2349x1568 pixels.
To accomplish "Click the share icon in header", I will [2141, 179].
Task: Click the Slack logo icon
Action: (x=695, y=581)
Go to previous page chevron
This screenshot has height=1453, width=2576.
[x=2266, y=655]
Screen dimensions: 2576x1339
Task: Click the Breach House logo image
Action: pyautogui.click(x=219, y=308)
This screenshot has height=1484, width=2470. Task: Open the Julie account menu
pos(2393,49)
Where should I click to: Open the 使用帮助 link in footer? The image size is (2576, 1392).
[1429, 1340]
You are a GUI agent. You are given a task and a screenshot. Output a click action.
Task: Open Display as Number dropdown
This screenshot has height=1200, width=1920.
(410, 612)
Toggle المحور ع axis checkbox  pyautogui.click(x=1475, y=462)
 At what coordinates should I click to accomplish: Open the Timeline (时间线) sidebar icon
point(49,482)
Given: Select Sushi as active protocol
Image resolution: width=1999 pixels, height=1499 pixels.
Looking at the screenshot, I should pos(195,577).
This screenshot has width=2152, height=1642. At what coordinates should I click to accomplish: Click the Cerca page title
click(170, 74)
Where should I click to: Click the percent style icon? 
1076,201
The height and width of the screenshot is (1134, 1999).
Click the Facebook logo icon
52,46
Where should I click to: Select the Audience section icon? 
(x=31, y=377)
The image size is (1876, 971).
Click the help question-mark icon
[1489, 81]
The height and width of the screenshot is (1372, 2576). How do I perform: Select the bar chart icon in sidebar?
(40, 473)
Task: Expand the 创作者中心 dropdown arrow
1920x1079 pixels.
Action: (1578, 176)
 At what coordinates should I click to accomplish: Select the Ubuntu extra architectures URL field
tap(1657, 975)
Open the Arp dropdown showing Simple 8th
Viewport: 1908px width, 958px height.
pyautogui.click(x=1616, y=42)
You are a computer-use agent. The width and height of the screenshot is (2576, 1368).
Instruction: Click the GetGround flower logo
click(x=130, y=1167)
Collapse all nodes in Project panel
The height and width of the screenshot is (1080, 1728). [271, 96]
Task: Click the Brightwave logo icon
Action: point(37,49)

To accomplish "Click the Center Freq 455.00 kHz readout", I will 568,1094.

● About this task:
Only lines with the string "agent" are wanted; please find each one in the listing and copy it.

● Problem solution:
You are a GUI agent. You are given a task and a screenshot. Output a click action.
You are a computer-use agent. The width and height of the screenshot is (2576, 1368).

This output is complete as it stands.